Rapidly up-and-coming artist, Alexis de Chaunac draws from literature, religion, mythology, art history, politics, and his own multicultural background to produce exuberant, mixed-media drawings. He describes drawing as "a transcendental language that anyone can understand." He works quickly, often with ink because of its fluidity, producing rich, multilayered works filled with faces and laden with cultural references. De Chaunac draws inspiration from such diverse artists as Rembrandt, Goya, Delacroix, Schiele, Picasso, and Francis Bacon, whom he groups together as "chroniclers of the human condition." His own artistic rendering of humanity comes from literature. He claims influences from the Scriptures to great epics and all the way to Beat Generation writers such as William S. Burroughs. Referring to his practice as contemporary myth making, he takes archetypes such as Oedipus, Jesus Christ or Dante "working out of them to explore the primitive aspects of the human being."

Artist Statement:
Before learning how to speak or write, drawing was the first form of expression I adopted to express my feelings about the world around me. The ritual of mark-making constitutes a language that anyone can understand, a border-crossing art form which draws us together primitively, forgetting in the process cultural boundaries and connecting us with our ancestors. I spent my childhood in Mexico City, drawing in my grandfather's studio. I observed him filling sheets of paper with violent strokes and intense details. Through time, I felt drawn to express myself in a similar fashion and find my own artistic voice.

My work is embedded with multiculturalism since I was brought up between New York, Mexico and Paris. I studied mostly filmmaking during my undergraduate years at Sarah Lawrence College. At the time, I did not yet consider drawing as an effective art form to represent the moving world. My experience abroad at the University of Oxford was particularly formative as I studied art history and I got to see the drawings of Leonardo da Vinci up-close. In one of the libraries, I had the sacrilegious urge to draw from the pages of a 16th century book. I realized that these pieces of paper tie us to the world in a more immediate way than any new technology. During the course of my senior year, I took a studio class that suddenly helped shape my passion and practice as an artist. The course encompassed developing a forum for students to build critical thinking in the studio. I was able to produce an independent body of work that focused on my personal interests, thinking about the process of producing art in a more open-ended manner. I have always been captivated by natural sciences: anatomy, biology, zoology, botany, etc.

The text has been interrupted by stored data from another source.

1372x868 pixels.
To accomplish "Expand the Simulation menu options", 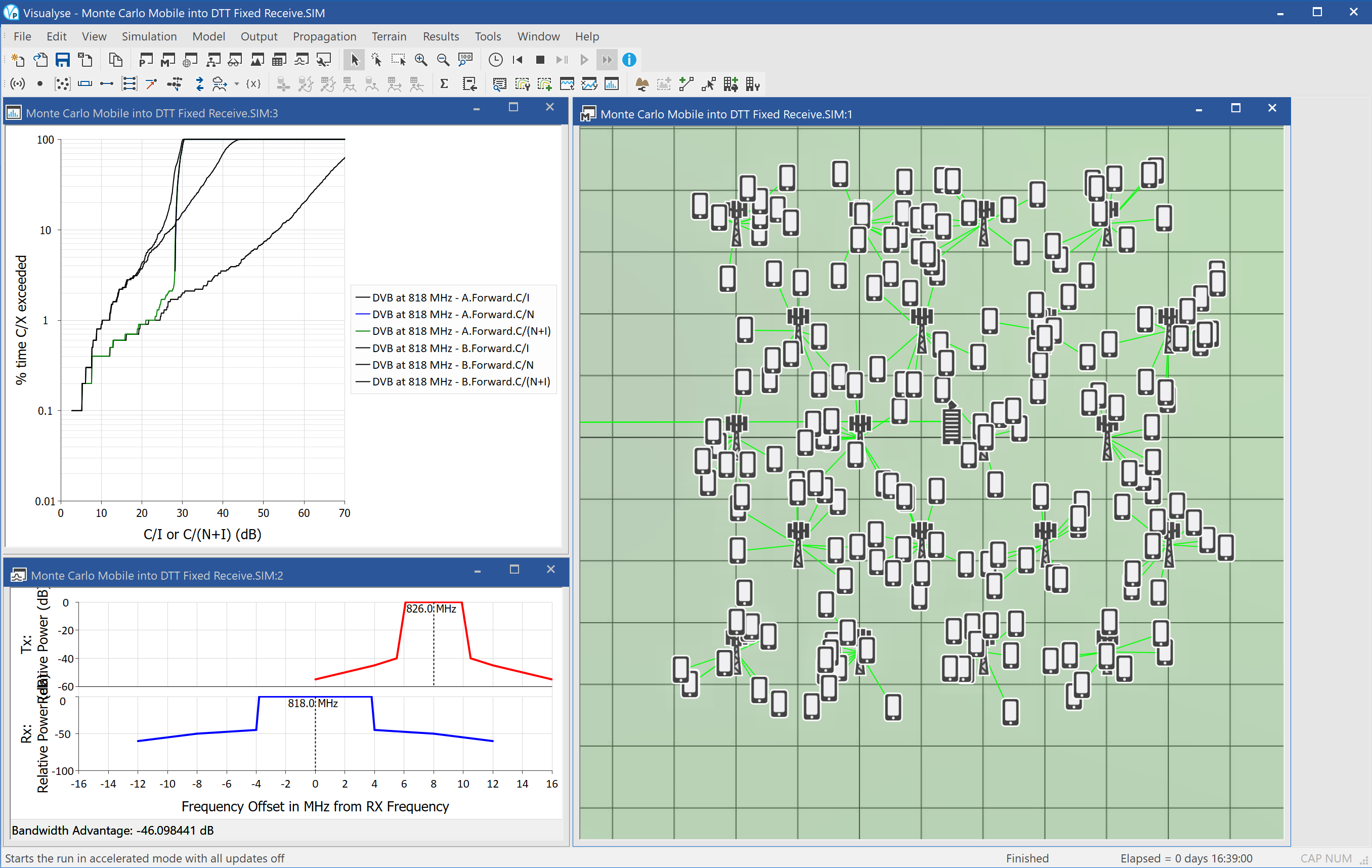I will coord(149,36).
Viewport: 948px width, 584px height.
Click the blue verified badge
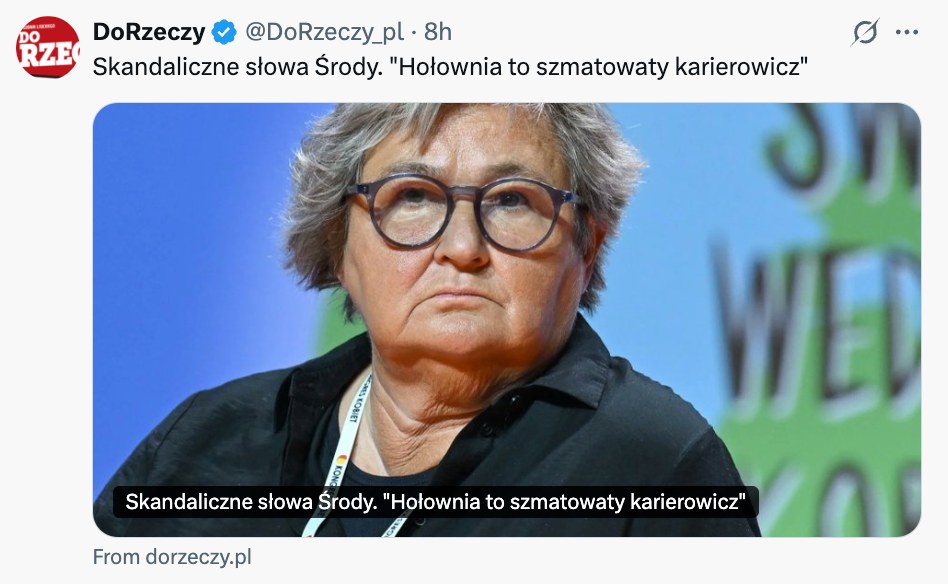(224, 32)
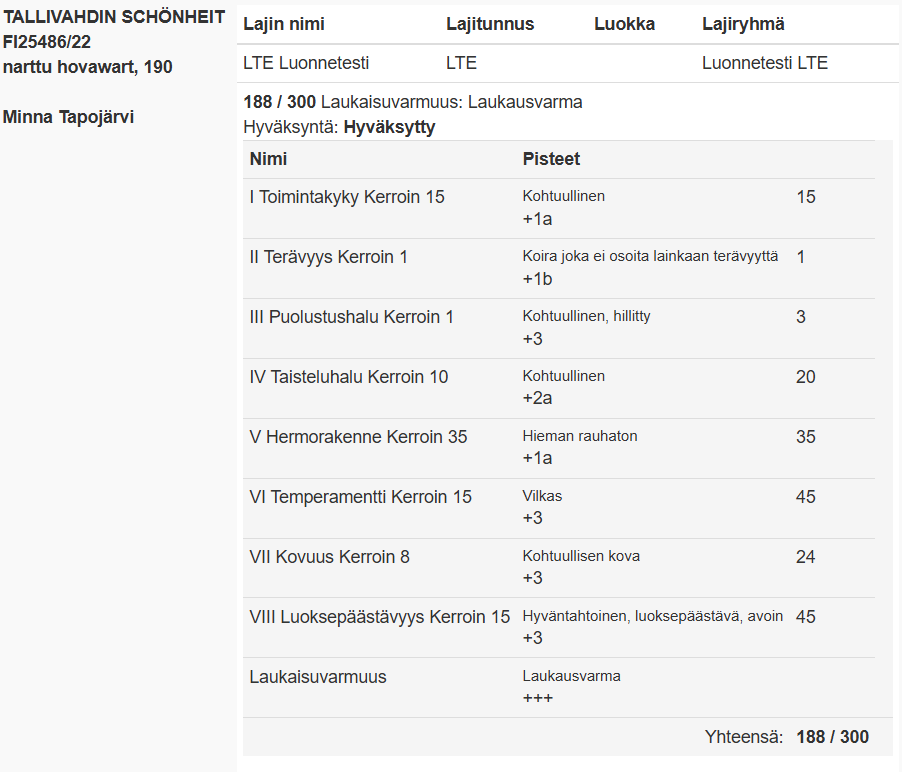
Task: Click the owner name Minna Tapojärvi
Action: point(68,117)
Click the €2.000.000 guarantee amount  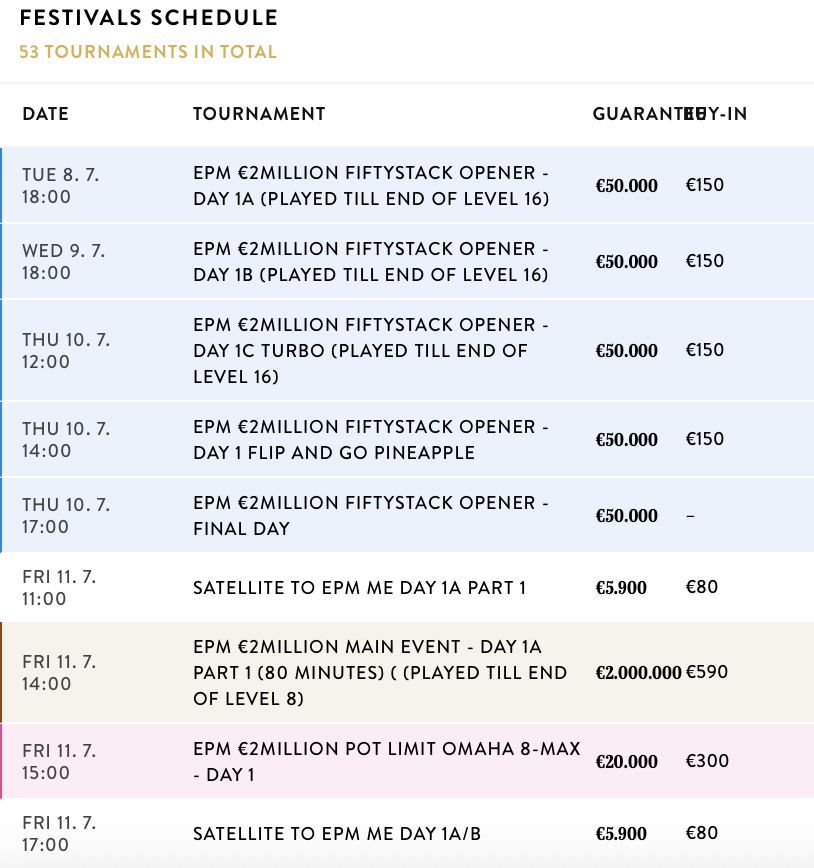pyautogui.click(x=638, y=673)
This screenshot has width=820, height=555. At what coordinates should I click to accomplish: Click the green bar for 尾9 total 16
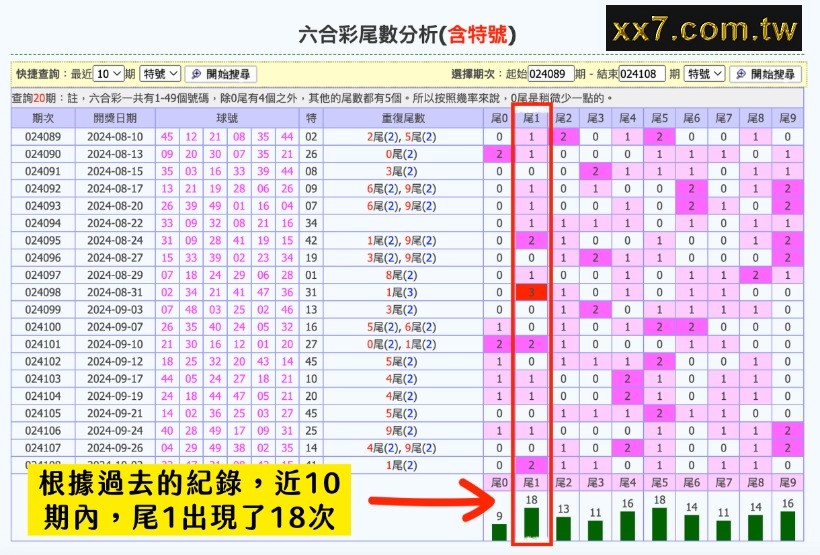(x=788, y=526)
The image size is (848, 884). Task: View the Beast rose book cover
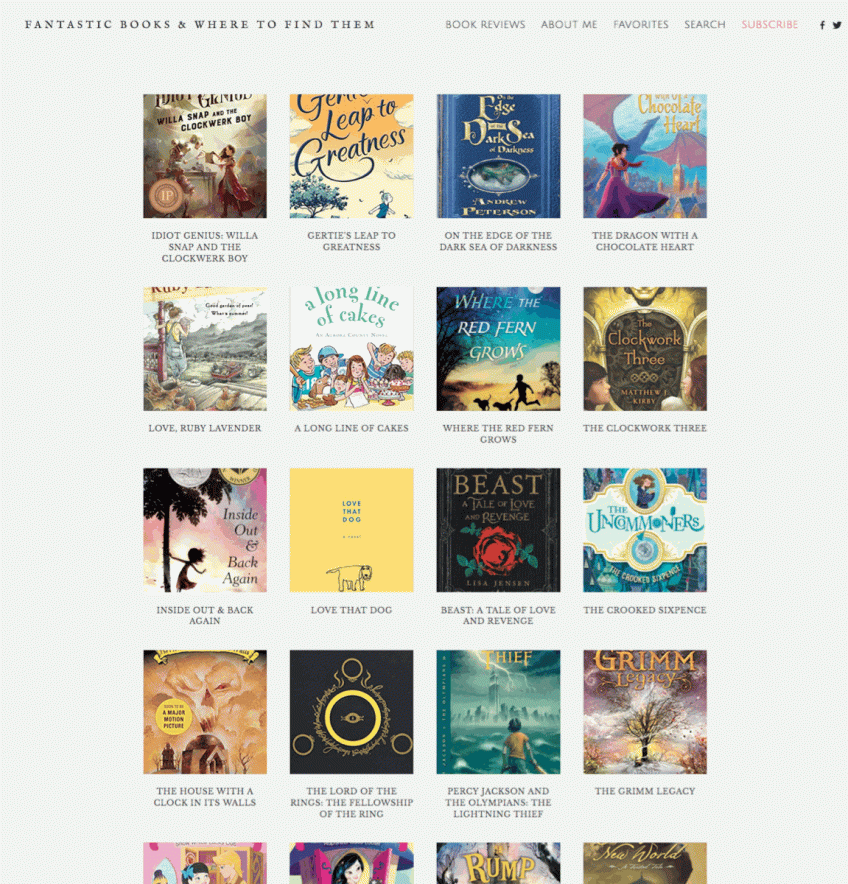[498, 530]
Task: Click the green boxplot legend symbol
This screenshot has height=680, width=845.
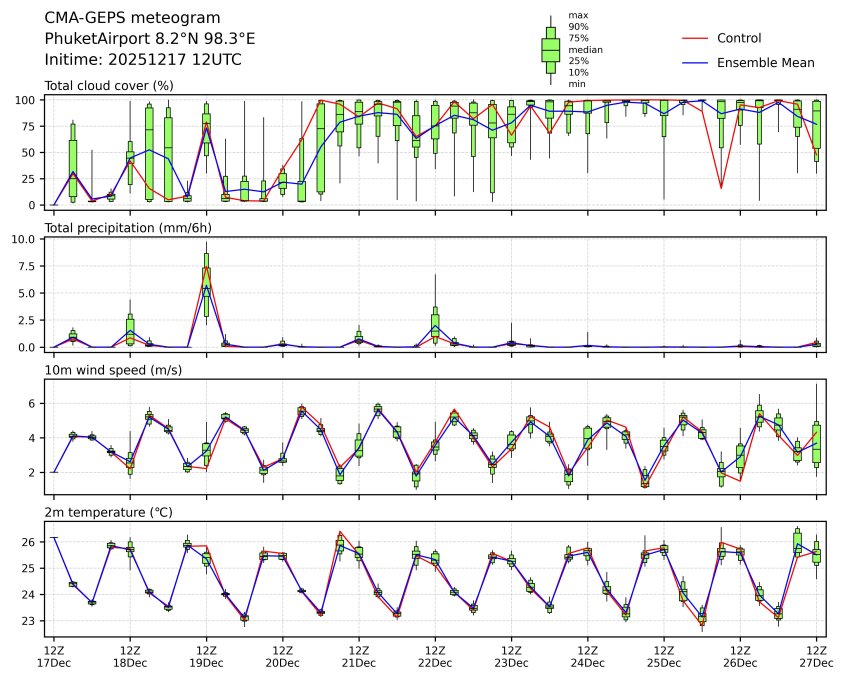Action: point(550,49)
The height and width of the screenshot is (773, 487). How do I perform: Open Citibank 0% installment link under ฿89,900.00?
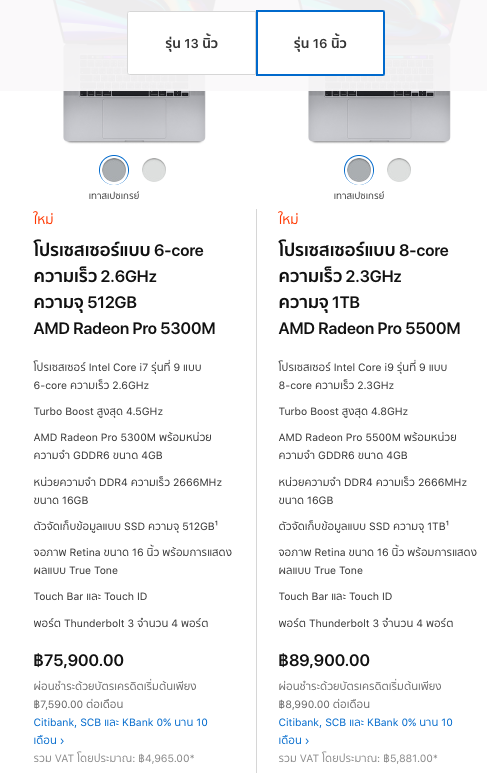click(365, 731)
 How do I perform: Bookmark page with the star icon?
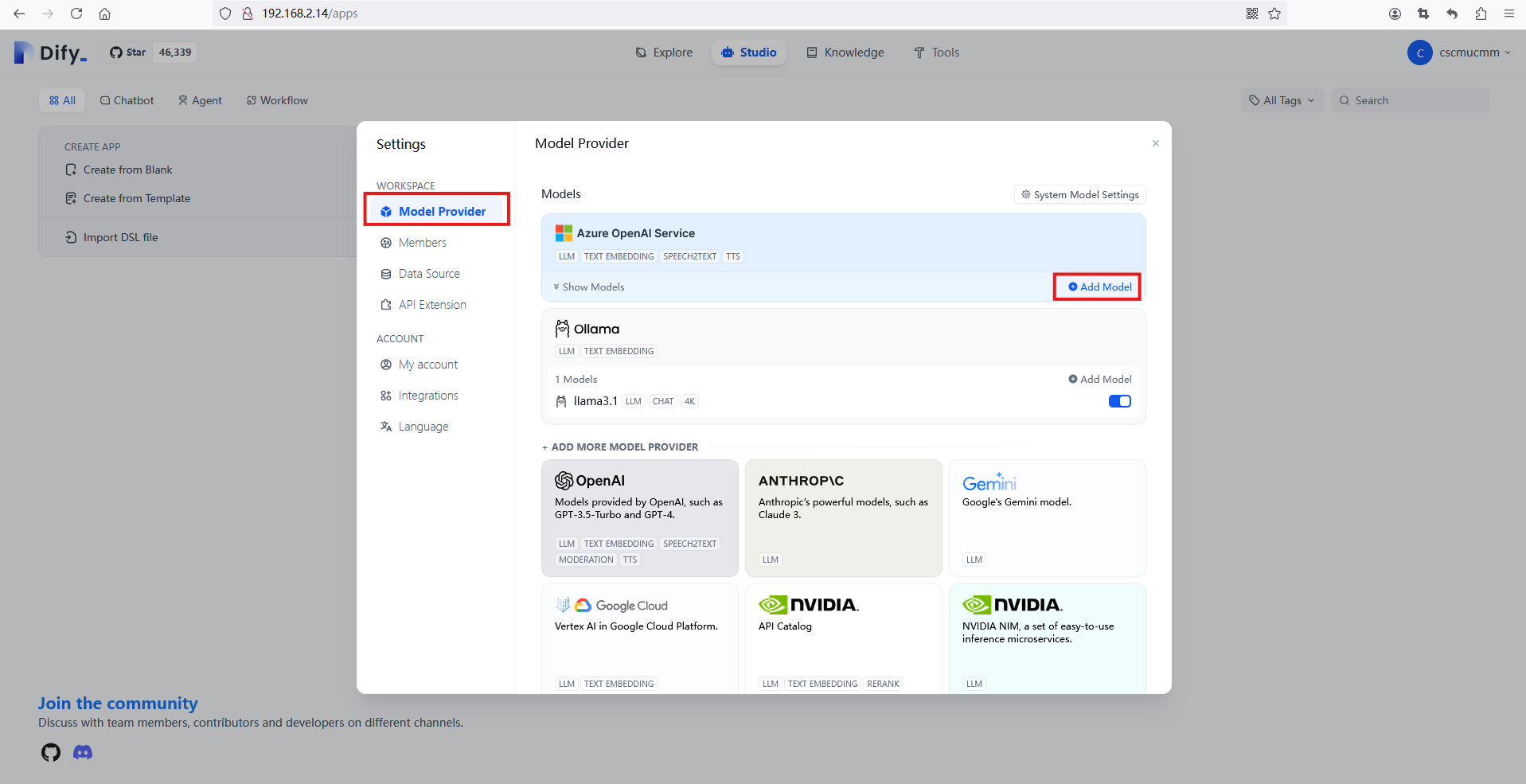1274,14
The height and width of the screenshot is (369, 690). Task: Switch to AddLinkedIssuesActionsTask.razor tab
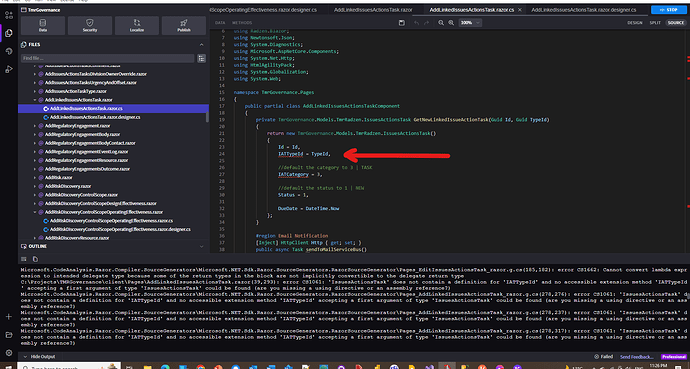(x=373, y=10)
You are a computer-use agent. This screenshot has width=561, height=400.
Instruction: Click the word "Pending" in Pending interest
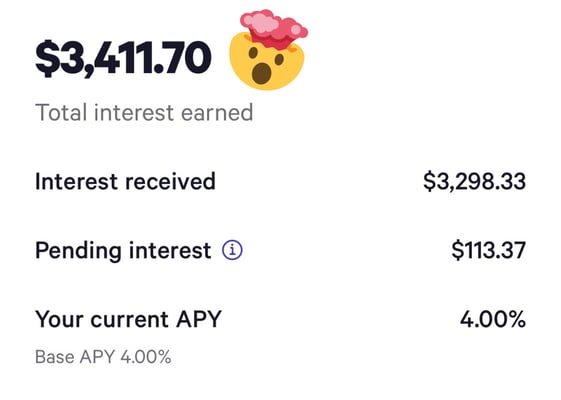coord(78,250)
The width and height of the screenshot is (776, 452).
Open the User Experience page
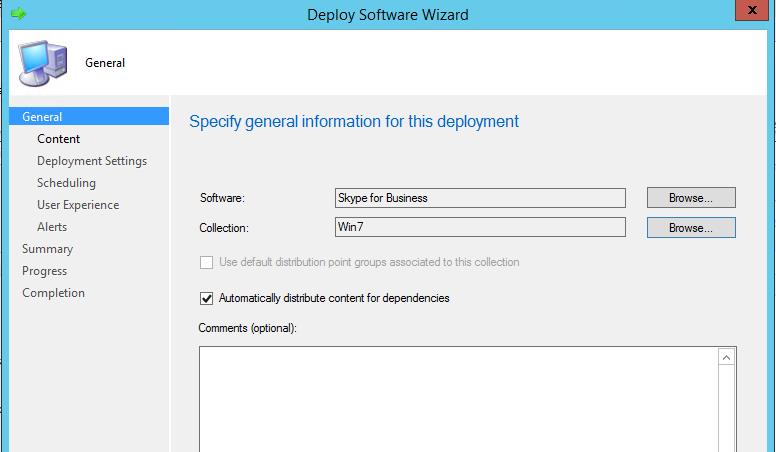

Coinciding with the spirit of naturalists, I feel the urge to name and classify the world around me. In the series Botanica, I paint and draw on botanical engravings, I insufflate new life to these peculiar illustrations of medicinal plants. The core of my practice includes altering these old documents reaching the end of their lives. In the tradition of contemporary artists such as William Kentridge, a duality emerges from the layering as I introduce forms that provide new meanings to the source material. I conjugate scientific rigor with optical illusion. During these past three years, I concentrated my efforts towards my studio practice in New York. In parallel, I followed an etching workshop in Paris and collaborated with a printshop in Mexico City, producing a portfolio of serigraphy.